Chest soreness and congestion is also associated with bronchitis.
Pertussis is a bacterial disease characterized by spasms of violent, uncontrolled coughing. Between spasms, patients often take in sharp breaths that make a noise like a "whoop," which gives the disease it's other name: whooping cough.
"The first stage of [pertussis] for all the world is a cold," Hendley said. And if the pertussis is treated during the first stage, it likely will not progress. "The problem is, you just can't tell that. ... When they begin the paroxysmal phase, then you can tell."

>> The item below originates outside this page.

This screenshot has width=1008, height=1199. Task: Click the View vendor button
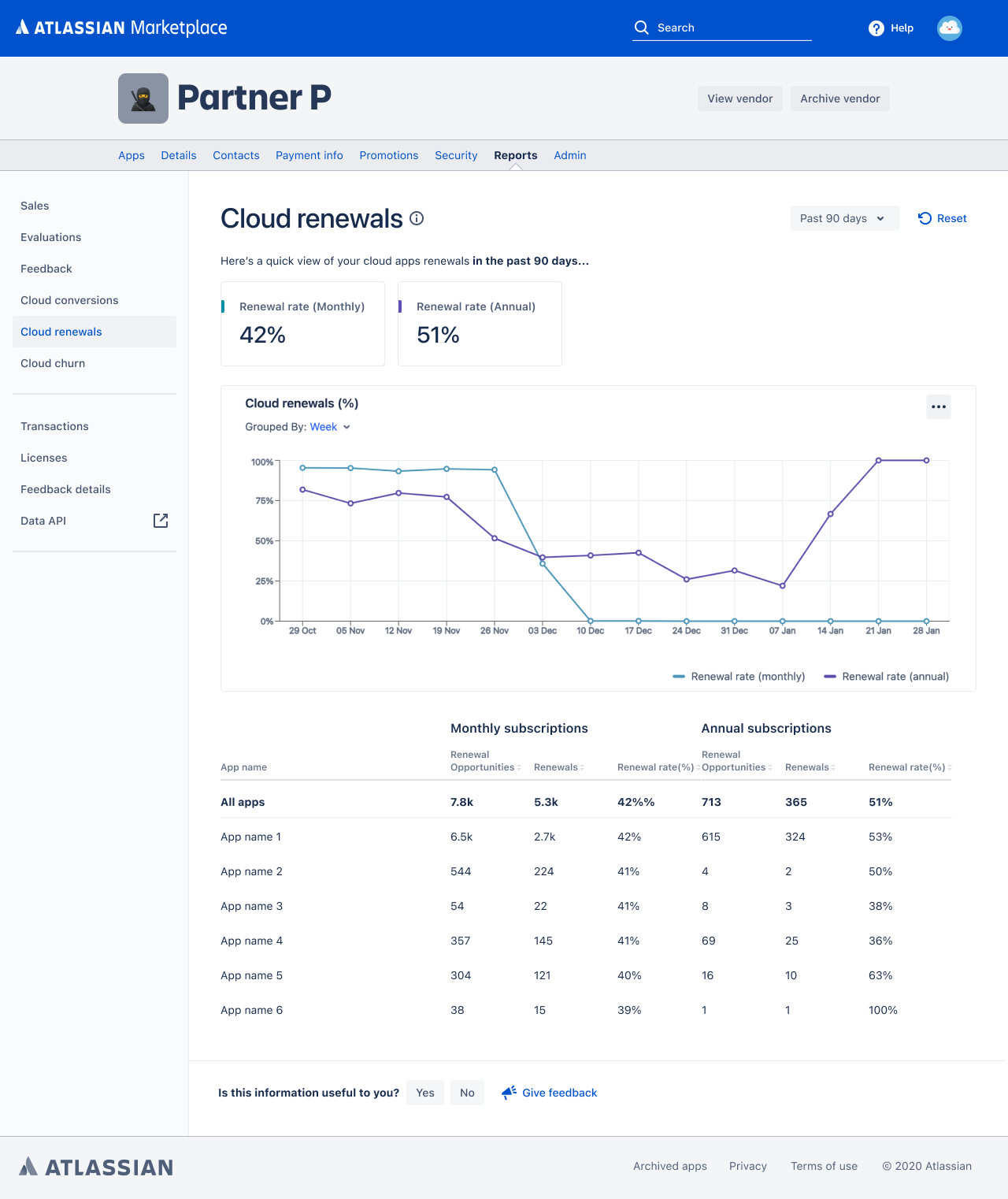[739, 98]
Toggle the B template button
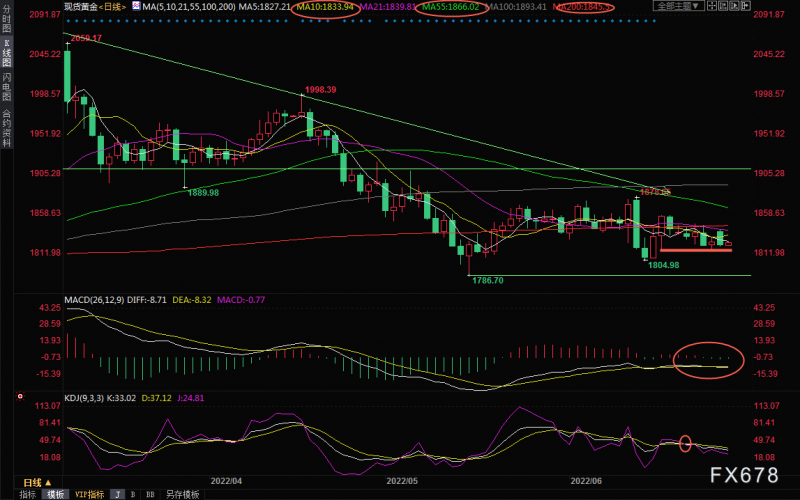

But these coughing spasms, which begin about one week after the illness begins, can be quite bad, especially among children under six months because pertussis can be fatal. About 7,000 cases of pertussis are reported each year in the United States, according to the Centers for Disease Control and Prevention in Atlanta. And while young children often receive vaccines against pertussis, the CDC also reported that cases of the disease are on the rise among teenagers, with more than 20,000 cases each year.
Meningitis is an infection of the fluids in the spinal cord and around the brain. The disease can begin with headaches, high fever, stiff neck and and sensitivity to light.
Meningitis can be bacterial or viral but bacterial meningitis is more serious and can cause brain damage, hearing loss or learning disabilities. Early diagnosis and treatment is crucial to prevent permanent brain damage.
The disease is transferred through respiratory secretions, droplets sprayed when someone coughs, for example, or by kissing.
Shaffner said the relatively mild presentation of meningitis might lead many doctors to treat older patients with a pain reliever or a fever reducer and a note to return if their symptoms do not improve.
"[Meningitis] can be so sneaky that a child -- a young adult, a college student -- can be semi-comatose in the bed in five hours," Schaffner said.
"HIV virus can present with flu-like symptoms in the very beginning," Brownfield said. Fevers, blotchy skin, swollen lymph glands, fatigue and lethargy, or a dry cough can all herald an infection.